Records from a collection
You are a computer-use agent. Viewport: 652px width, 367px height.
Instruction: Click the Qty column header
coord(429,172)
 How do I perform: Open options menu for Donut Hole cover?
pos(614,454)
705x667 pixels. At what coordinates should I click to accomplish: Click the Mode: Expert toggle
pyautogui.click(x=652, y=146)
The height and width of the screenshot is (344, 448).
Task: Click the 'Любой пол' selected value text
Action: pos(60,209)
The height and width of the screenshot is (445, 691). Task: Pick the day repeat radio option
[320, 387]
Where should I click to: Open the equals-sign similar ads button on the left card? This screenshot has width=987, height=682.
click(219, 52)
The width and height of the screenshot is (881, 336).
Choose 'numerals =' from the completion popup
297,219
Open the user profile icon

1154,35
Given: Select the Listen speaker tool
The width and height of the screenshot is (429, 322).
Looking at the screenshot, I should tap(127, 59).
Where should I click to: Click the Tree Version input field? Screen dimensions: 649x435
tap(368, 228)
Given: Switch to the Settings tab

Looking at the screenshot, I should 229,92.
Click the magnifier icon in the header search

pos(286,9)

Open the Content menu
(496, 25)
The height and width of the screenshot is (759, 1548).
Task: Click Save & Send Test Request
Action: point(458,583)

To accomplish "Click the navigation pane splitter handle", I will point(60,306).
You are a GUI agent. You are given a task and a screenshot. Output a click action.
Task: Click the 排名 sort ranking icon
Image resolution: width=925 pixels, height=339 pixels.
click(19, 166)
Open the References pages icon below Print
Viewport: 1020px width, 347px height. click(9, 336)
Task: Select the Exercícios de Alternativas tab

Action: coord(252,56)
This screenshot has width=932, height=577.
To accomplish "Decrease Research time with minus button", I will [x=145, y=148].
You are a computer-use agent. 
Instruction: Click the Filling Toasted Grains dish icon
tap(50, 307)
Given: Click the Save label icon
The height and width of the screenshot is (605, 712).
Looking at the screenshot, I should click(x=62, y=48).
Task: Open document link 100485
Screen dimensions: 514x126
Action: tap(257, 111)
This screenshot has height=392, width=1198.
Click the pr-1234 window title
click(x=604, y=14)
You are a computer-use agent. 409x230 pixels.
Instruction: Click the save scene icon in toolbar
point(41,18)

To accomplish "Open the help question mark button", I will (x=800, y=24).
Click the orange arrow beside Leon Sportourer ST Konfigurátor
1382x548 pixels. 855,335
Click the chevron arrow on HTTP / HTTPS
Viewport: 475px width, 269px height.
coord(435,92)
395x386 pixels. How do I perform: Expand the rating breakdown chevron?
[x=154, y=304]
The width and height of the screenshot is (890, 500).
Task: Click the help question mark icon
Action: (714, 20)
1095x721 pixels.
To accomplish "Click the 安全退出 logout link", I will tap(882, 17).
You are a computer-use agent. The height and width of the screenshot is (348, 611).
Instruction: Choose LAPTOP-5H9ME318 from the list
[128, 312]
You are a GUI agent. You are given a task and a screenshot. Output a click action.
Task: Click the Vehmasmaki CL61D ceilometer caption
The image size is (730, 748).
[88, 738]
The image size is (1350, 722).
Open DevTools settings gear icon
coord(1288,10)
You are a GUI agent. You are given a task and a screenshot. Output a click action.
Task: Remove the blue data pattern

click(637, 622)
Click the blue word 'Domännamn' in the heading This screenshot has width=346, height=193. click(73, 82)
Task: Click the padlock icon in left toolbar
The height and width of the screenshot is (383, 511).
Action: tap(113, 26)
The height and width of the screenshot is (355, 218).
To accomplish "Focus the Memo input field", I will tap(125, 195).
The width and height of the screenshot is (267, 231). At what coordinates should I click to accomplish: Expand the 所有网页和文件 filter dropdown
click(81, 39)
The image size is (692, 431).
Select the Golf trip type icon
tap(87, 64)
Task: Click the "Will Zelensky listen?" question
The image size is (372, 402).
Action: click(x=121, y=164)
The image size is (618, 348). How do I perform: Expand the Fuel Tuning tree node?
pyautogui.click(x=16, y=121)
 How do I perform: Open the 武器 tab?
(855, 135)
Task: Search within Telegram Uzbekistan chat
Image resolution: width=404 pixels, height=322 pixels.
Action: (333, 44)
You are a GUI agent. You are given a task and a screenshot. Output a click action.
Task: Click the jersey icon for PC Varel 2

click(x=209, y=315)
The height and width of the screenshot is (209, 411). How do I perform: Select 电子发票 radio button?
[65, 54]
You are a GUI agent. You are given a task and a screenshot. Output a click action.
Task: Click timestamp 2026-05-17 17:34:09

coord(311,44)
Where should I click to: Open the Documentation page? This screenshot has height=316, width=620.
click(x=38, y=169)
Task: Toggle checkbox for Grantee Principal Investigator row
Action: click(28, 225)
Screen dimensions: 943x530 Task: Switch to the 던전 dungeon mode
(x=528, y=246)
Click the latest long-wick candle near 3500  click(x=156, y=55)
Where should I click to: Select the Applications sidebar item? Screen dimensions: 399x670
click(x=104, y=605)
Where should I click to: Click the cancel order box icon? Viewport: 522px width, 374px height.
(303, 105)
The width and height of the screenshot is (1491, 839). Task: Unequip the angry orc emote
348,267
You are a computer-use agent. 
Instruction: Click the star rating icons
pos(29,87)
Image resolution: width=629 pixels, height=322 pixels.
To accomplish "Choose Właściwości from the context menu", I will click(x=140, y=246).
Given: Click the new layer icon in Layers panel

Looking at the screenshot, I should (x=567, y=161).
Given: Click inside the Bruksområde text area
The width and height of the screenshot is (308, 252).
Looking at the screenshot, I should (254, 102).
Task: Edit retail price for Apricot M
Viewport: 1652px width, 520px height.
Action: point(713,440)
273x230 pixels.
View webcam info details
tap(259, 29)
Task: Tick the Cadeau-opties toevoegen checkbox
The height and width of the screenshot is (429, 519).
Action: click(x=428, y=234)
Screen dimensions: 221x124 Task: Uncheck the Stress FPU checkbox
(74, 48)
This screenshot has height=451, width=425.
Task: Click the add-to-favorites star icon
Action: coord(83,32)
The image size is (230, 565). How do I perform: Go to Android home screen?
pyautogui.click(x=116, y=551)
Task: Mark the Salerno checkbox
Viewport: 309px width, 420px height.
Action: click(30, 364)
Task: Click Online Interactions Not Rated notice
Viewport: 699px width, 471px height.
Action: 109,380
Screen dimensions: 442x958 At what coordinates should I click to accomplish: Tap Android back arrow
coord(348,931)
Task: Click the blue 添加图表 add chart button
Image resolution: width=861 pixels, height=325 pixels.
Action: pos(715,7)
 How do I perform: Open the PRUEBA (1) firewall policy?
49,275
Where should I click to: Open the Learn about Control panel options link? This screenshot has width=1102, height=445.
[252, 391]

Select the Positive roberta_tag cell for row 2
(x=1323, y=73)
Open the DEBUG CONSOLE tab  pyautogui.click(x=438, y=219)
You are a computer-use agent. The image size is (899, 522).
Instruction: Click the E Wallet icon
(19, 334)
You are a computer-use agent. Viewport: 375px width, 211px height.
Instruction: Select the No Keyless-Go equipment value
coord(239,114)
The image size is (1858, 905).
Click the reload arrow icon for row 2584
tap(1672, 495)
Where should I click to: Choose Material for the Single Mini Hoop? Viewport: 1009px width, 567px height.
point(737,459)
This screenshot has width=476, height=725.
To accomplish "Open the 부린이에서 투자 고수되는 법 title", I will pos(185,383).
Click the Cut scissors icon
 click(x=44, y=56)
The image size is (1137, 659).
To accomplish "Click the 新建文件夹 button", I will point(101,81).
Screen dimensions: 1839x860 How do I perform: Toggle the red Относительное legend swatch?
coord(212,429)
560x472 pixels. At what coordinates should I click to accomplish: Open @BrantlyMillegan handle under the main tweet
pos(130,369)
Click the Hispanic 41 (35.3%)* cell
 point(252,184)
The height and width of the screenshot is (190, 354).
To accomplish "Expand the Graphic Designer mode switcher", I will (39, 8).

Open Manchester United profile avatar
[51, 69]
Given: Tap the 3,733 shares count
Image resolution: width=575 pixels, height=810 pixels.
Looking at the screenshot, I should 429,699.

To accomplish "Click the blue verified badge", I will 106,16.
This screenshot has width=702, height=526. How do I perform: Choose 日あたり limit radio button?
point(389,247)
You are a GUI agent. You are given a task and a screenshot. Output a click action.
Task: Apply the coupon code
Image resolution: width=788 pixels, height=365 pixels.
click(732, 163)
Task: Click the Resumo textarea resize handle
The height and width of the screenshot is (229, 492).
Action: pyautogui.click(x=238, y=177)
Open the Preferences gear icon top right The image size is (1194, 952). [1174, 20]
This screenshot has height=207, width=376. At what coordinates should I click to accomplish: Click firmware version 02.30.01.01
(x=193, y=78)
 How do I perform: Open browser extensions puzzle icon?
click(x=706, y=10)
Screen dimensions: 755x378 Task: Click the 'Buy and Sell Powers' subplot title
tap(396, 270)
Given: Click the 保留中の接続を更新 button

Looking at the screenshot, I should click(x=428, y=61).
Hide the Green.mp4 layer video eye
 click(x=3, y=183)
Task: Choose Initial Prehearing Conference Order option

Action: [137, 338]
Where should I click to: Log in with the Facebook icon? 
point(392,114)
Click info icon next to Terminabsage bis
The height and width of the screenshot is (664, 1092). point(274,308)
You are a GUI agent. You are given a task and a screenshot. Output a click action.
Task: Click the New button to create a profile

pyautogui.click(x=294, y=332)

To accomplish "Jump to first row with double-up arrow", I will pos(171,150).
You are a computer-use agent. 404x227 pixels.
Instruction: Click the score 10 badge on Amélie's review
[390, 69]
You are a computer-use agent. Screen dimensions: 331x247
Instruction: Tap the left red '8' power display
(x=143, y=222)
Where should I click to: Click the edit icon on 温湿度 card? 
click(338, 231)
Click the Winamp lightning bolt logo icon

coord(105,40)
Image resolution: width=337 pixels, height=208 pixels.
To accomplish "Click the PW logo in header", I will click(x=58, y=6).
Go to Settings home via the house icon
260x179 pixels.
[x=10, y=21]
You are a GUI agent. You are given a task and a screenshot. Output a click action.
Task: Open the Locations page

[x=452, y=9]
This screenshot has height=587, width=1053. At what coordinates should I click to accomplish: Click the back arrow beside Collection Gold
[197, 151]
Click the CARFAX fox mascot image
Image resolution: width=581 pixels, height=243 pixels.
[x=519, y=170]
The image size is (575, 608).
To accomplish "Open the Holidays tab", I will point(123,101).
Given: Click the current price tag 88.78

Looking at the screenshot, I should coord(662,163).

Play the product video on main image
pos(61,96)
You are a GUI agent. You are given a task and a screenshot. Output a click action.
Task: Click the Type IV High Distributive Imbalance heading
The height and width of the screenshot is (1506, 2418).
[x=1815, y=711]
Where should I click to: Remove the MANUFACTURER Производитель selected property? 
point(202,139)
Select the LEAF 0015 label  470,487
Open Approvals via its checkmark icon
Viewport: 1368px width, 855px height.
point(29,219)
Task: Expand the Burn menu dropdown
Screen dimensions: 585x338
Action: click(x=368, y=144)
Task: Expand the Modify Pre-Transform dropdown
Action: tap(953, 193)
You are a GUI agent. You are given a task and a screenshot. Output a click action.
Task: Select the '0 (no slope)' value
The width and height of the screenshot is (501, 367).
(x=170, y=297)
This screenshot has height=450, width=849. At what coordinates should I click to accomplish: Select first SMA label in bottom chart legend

*INSTRUCTIONS TO FOLLOW*.
A word-for-word copy of the lines above from the one with "Where should I click to: Select" through the one with "Given: Click inside the Bruksområde text area", inclusive, is the only output wanted.

*TASK RESPONSE*.
Where should I click to: Select the Applications sidebar item? Screen dimensions: 399x670
click(x=104, y=605)
Where should I click to: Click the cancel order box icon? Viewport: 522px width, 374px height.
(303, 105)
The width and height of the screenshot is (1491, 839). Task: Unequip the angry orc emote
348,267
You are a computer-use agent. 
Instruction: Click the star rating icons
pos(29,87)
Image resolution: width=629 pixels, height=322 pixels.
To accomplish "Choose Właściwości from the context menu", I will click(x=140, y=246).
Given: Click the new layer icon in Layers panel

Looking at the screenshot, I should (x=567, y=161).
Given: Click inside the Bruksområde text area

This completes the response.